The S&P 100 is a subset of the S&P 500, containing 100 of its largest and most established companies, selected for sector balance. As of December 2024, the index contains 101 stocks because Alphabet has two separate share classes both included. The index is capitalization-weighted, meaning companies with larger market values have proportionally greater influence on the index level.
The S&P 100 represents approximately 71% of the market capitalization of the entire S&P 500 and roughly 61% of the total U.S. equity market. You are effectively getting a picture of the economy's megacap backbone from a single index number.

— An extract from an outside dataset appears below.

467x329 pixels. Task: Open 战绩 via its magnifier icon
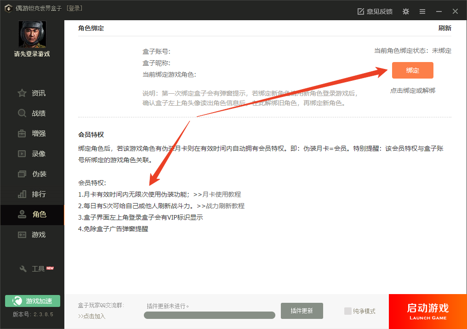pos(22,113)
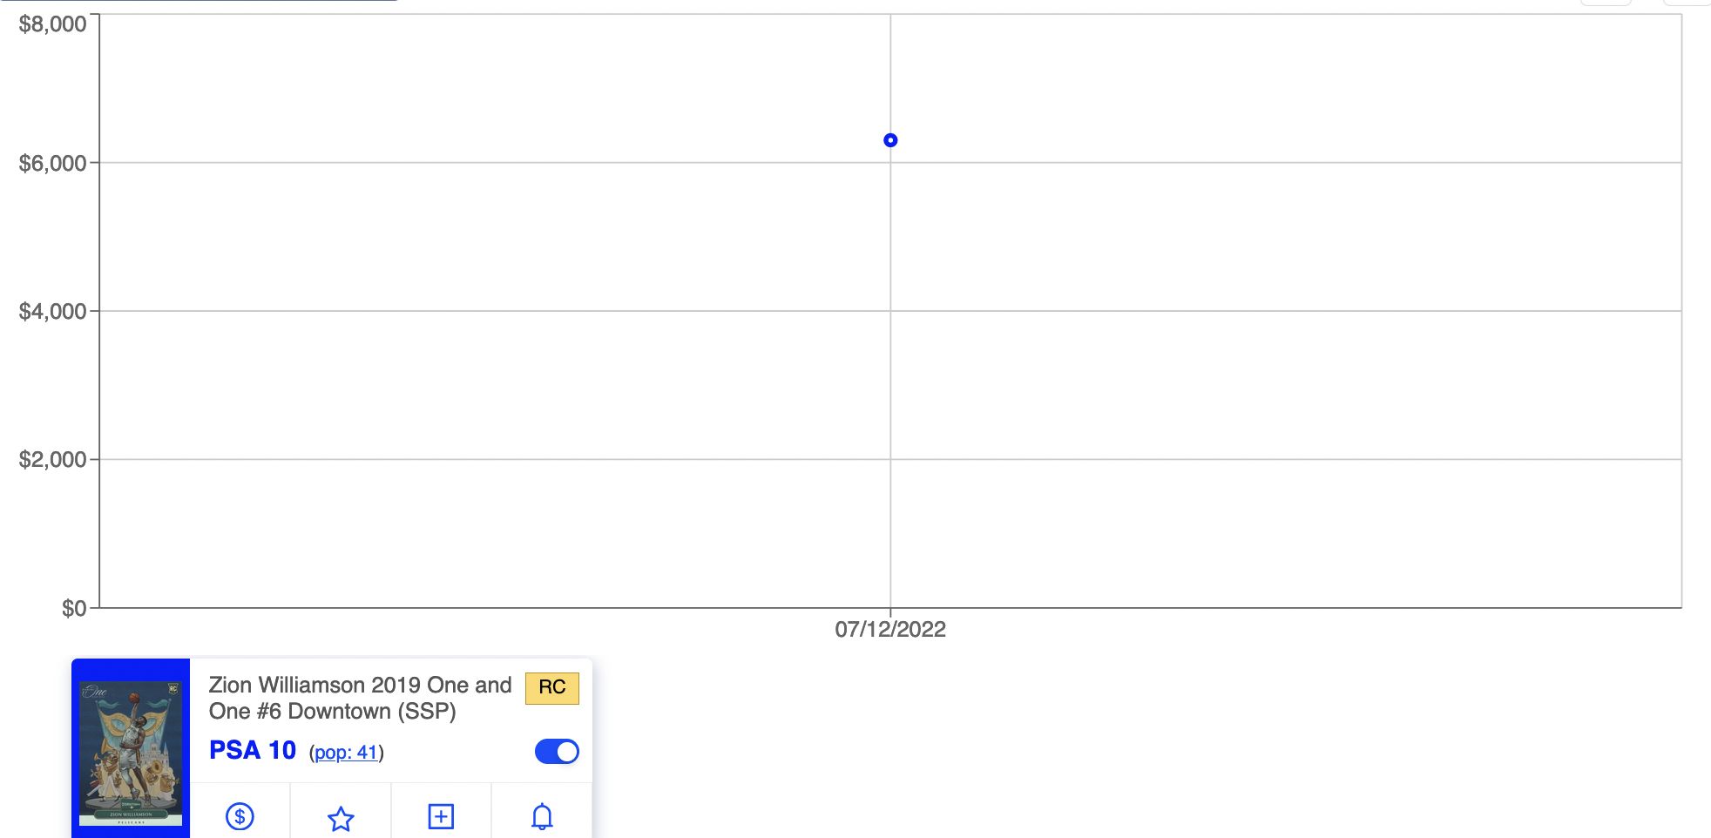Toggle off the PSA 10 chart switch

(557, 751)
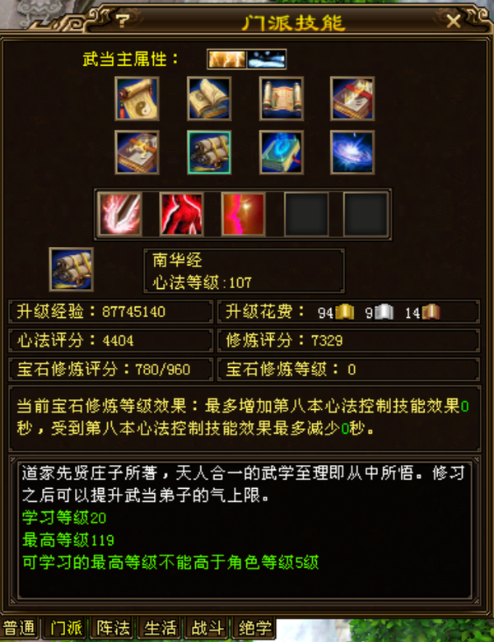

The original OEX options carry American-style exercise. You can exercise them on any business day before expiration, not just on the expiration date itself. This flexibility is the defining feature of American-style contracts and is what makes OEX options distinct from their European-style counterpart, the XEO.
American-style exercise creates a risk for writers of OEX options called early assignment risk. If you sell an OEX call, the buyer can exercise it at any point while the option is in the money. Writers must manage this exposure, which is why institutional traders who want to avoid early assignment prefer the XEO.

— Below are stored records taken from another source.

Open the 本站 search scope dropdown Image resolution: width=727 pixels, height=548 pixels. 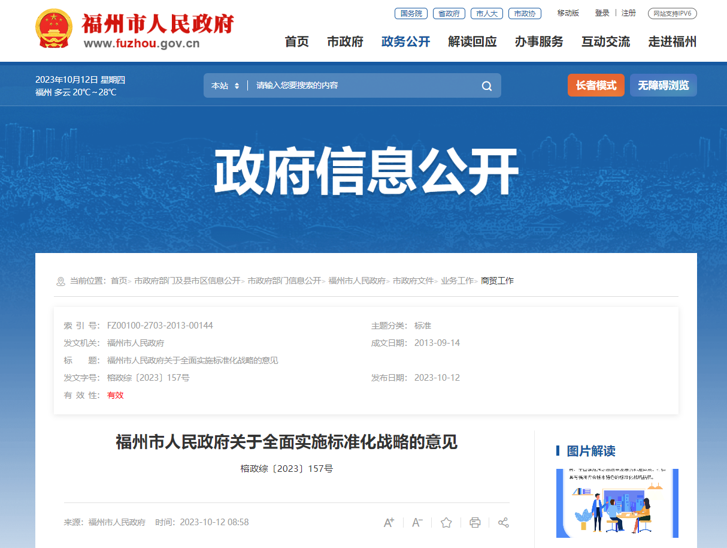pyautogui.click(x=225, y=85)
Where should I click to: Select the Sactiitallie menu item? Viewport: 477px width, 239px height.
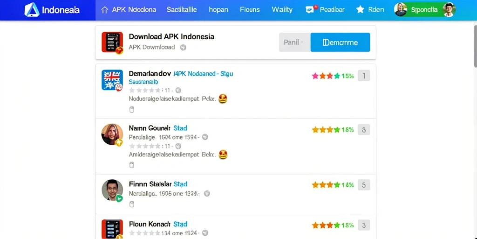tap(182, 10)
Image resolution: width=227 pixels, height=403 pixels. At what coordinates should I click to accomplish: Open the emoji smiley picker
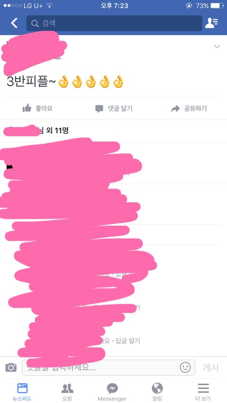(x=185, y=367)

The Chicago Board Options Exchange launched XEO options on the same S&P 100 Index in July 2001 to address demand for a version that could only be exercised at expiration. XEO buyers have no right to exercise early. This eliminates early assignment risk entirely for option writers and makes the XEO more straightforward to price and hedge.
Both OEX and XEO settle in cash. You receive the difference between the option's strike price and the index's closing level, multiplied by $100. No shares change hands.
Both OEX and XEO options qualify as Section 1256 contracts under the U.S. tax code. Gains and losses receive 60/40 tax treatment: 60% of the gain or loss is classified as long-term capital gain or loss and 40% is classified as short-term, regardless of how long you held the position. This treatment applies even if you held the option for only one day.
The 60/40 split means the effective tax rate on OEX option profits is lower than the rate you would pay on equity options held short-term, which are taxed entirely as short-term capital gains at ordinary income rates.
Each OEX contract multiplies the index level by $100, making a single contract worth $100 times the current S&P 100 level. There are no position or exercise limits in effect for OEX contracts, though any account holding more than 100,000 contracts must report that position to the Chicago Board Options Exchange.